##### RECORDS SUPPLIED
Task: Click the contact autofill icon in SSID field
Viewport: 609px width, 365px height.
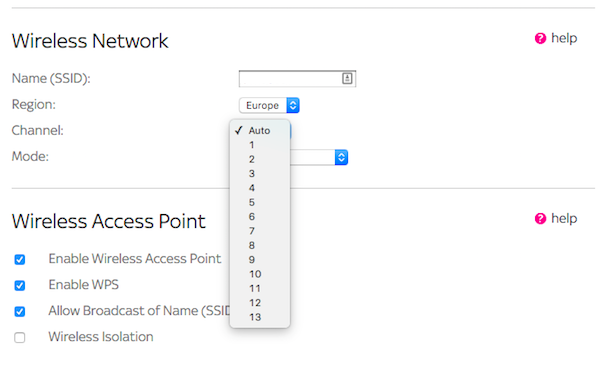Action: [x=347, y=78]
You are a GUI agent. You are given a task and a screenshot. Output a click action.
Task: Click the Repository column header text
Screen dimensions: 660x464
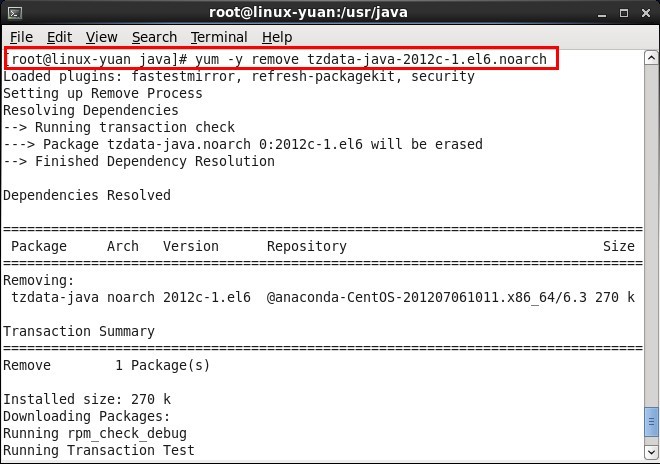point(306,246)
##########
DIRECTIONS FOR THIS TASK
What you set down should be exactly the lines from the line containing "Task: Click the Repository column header text" to the last line of the entries above, both included, with no pictures.

FINISHED TASK
Task: Click the Repository column header text
Screen dimensions: 660x464
point(306,246)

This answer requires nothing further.